Gritamos contra os animais que habitam nossa própria escuridão, tememos por desconhecê-los, temos pânico por parecerem incontroláveis, ficamos apreensivos quando tudo fica em silêncio absoluto, entramos em estado de terror e agressividade quando sentimos sua aproximação. Perdemos o controle e apresentamos nossos instintos mais primitivos de agressividade e violência para defendermo-nos de nossa própria escuridão e obscuridades de nossa forma de ser.

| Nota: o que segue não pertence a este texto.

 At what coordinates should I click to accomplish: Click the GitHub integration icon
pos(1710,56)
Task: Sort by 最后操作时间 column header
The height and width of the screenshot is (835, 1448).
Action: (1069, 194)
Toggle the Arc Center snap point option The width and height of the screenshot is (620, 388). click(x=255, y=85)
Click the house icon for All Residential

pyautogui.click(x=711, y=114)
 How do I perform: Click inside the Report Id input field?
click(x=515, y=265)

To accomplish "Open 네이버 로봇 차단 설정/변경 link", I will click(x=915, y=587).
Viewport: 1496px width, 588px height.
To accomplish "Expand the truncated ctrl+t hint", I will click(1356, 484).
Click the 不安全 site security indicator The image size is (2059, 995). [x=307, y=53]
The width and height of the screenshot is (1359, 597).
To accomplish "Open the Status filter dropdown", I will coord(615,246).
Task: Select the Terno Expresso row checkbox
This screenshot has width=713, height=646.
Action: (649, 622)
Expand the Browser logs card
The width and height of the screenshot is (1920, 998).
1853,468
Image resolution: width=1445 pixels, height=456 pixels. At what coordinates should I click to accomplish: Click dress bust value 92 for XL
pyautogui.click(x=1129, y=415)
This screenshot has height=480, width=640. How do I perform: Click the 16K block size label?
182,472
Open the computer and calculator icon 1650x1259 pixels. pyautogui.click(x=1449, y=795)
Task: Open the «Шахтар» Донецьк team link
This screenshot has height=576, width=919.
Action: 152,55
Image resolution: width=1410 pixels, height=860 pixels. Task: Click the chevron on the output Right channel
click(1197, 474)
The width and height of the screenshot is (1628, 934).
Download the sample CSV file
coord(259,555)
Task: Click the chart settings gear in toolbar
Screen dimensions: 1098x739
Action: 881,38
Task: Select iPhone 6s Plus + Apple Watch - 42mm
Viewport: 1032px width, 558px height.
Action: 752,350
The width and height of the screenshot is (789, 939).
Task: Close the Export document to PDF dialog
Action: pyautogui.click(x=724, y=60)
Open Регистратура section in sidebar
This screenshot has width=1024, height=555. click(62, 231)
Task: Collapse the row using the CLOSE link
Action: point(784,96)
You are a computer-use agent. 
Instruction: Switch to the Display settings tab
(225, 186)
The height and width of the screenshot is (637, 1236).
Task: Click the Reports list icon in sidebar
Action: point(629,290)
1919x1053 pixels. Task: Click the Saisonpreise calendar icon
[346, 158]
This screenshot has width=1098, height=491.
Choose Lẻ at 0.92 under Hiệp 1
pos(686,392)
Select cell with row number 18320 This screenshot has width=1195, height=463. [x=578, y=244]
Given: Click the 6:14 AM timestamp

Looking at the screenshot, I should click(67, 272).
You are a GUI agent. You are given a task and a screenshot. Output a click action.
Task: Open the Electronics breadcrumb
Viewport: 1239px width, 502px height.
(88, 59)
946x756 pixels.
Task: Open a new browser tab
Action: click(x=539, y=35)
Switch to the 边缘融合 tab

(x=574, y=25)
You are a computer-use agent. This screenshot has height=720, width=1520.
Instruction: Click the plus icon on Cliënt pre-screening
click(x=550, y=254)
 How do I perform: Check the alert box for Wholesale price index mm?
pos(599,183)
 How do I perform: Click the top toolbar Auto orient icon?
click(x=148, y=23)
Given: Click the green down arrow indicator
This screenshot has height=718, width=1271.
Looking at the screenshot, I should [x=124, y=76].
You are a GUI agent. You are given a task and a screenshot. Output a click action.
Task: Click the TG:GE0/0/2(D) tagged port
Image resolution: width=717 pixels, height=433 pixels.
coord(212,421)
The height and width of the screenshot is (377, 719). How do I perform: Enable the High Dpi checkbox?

As metáforas e as formas simbólicas que usamos para sair de nossas cavernas internas mostram nossa história, registram nossa trajetória, revelam nossa formação, destacam nossos absurdos, dinamizam nossos medos e revigoram nossas conquistas. Não existem lugares de estada permanente para a vida. Desde o nascimento a realidade é um rompimento, antagonismo entre a retirada de um ambiente e a saída para outro.
Como seres da realidade, desse rio caudaloso, irrompemos entre a saída para a “luz” e a profundeza escura do fundo da caverna. De certa forma nos sentimos protegidos nas cavernas diante das margens de um novo mundo. Sem pretender conquistá-lo, sem subornar sua potência vital e maior do que qualquer ser, sem negligenciar sua existência dura e frutada em insatisfações, melhor é receber do sol sua energia. Libertar-se não é viver livre, mas viver para compreender o que existe fora de nós.
Viver é um comportamento; respeito é um comportamento. Comportamento para a inteligência e conhecimento, para a vida com o que nos é estranho, para afastar os medos do que somos e os delírios de força e poder. As pessoas e o mundo no qual aportamos e que não pode ser determinado com exatidão, fazem parte da arte do comportamento da vida humana. Gritar na floresta é o pior sinal para garantir a própria vida.